■ Passage shown:
□ □ □ □

This is worsened by travel advisories to Singapore issued by many countries, dampening tourist and business visits. Already, with much of China on lockdown, businesses in Singapore are feeling the effects of a drop in Chinese visitors.

Companies most affected by the impact of the disease in Singapore are in the tourism, retail, hospitality, transport and MICE sectors.  

Against this backdrop, the pre-Budget measures to assist taxi and private-hire drivers and companies unveiled and assurances the Government will also provide targeted and broad-based measures in Budget 2020 to help businesses tide over the anticipated downturn have sent helpful signals.

LISTEN: Singapore Budget 2020: A report card 

It was also encouraging to see additional measures to support businesses during these trying times rolled out in Deputy Prime Minister (DPM) and Finance Minister Heng Swee Keat’s Budget speech on Tuesday (Feb 18).

But aside from crossing this COVID-outbreak challenge, these measures also aim to get businesses ready for the eventual upturn.

EASING THE PAIN

Broad-based measures for all businesses include tax rebates, temporary enhancement of the working capital loan scheme, wage credits and the job support scheme, were announced.

Businesses are already familiar with tax rebates, the SME working capital loan scheme and wage credits.

Tax rebates though will only help businesses that are profitable and paying taxes. The enhanced SME working capital loan scheme should help businesses with their more immediate need – cash flow – provided the banks come on board and sanction loans to the SMEs.  

Hopefully, these measures will also encourage private capital to invest in companies that may have a short-term liquidity crunch but have strong mid to long-term potential.

The Jobs Credit Scheme was first introduced during Budget 2009 and proved very popular and helpful to businesses in withstanding the impact of the worst ever global financial crisis in 2009.

□ □ □ □

■ Material shown:

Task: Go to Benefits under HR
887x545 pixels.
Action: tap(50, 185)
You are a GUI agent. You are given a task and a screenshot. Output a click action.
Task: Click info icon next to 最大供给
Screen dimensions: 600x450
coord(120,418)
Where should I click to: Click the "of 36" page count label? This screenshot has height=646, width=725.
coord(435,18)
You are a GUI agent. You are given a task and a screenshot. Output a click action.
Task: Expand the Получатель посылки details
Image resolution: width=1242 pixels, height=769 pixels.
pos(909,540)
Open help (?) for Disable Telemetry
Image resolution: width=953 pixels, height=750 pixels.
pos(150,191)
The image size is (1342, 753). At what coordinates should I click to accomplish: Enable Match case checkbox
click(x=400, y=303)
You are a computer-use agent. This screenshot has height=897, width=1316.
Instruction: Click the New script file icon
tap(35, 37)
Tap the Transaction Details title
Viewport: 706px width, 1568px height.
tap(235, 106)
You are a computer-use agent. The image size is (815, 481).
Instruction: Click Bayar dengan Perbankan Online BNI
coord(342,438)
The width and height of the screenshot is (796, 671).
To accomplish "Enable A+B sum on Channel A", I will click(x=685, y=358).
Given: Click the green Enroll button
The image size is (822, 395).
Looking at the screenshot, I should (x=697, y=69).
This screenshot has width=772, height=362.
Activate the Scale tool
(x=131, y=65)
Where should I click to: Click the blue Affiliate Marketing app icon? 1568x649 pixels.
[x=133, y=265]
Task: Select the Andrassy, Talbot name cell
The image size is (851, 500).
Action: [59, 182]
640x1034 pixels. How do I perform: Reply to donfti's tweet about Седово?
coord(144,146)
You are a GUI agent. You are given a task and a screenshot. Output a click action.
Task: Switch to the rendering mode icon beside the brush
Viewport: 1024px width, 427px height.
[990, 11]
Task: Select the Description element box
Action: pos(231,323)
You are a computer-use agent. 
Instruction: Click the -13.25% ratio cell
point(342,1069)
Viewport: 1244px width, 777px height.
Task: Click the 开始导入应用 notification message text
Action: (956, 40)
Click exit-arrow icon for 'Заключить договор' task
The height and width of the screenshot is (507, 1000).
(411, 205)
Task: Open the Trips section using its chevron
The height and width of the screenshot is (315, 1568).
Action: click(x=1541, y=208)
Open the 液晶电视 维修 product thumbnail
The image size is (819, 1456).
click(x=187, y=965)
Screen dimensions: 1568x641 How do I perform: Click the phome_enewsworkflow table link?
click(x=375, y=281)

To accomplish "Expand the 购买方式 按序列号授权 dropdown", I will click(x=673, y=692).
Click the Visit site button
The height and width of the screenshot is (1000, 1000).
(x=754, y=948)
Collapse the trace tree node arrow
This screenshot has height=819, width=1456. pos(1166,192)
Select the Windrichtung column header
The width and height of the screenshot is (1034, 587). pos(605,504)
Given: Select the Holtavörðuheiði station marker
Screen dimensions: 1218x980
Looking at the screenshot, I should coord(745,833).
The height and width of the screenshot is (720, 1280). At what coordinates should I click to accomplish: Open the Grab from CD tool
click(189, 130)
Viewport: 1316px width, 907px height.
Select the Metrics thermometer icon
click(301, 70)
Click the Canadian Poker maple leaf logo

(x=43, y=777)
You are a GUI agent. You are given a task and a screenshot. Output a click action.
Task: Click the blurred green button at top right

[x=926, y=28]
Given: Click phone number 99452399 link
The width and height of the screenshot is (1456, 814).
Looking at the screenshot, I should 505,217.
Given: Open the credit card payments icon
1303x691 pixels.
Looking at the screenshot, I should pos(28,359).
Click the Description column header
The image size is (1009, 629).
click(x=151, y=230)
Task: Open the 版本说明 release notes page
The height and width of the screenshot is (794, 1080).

□ □ □ □

■ Problem details: Can you return the full Singapore Budget 2020 passage word for word? Work only from the Singapore Budget 2020 passage; the items play no part here.

■ Solution for this task:
This is worsened by travel advisories to Singapore issued by many countries, dampening tourist and business visits. Already, with much of China on lockdown, businesses in Singapore are feeling the effects of a drop in Chinese visitors.

Companies most affected by the impact of the disease in Singapore are in the tourism, retail, hospitality, transport and MICE sectors.  

Against this backdrop, the pre-Budget measures to assist taxi and private-hire drivers and companies unveiled and assurances the Government will also provide targeted and broad-based measures in Budget 2020 to help businesses tide over the anticipated downturn have sent helpful signals.

LISTEN: Singapore Budget 2020: A report card 

It was also encouraging to see additional measures to support businesses during these trying times rolled out in Deputy Prime Minister (DPM) and Finance Minister Heng Swee Keat’s Budget speech on Tuesday (Feb 18).

But aside from crossing this COVID-outbreak challenge, these measures also aim to get businesses ready for the eventual upturn.

EASING THE PAIN

Broad-based measures for all businesses include tax rebates, temporary enhancement of the working capital loan scheme, wage credits and the job support scheme, were announced.

Businesses are already familiar with tax rebates, the SME working capital loan scheme and wage credits.

Tax rebates though will only help businesses that are profitable and paying taxes. The enhanced SME working capital loan scheme should help businesses with their more immediate need – cash flow – provided the banks come on board and sanction loans to the SMEs.  

Hopefully, these measures will also encourage private capital to invest in companies that may have a short-term liquidity crunch but have strong mid to long-term potential.

The Jobs Credit Scheme was first introduced during Budget 2009 and proved very popular and helpful to businesses in withstanding the impact of the worst ever global financial crisis in 2009.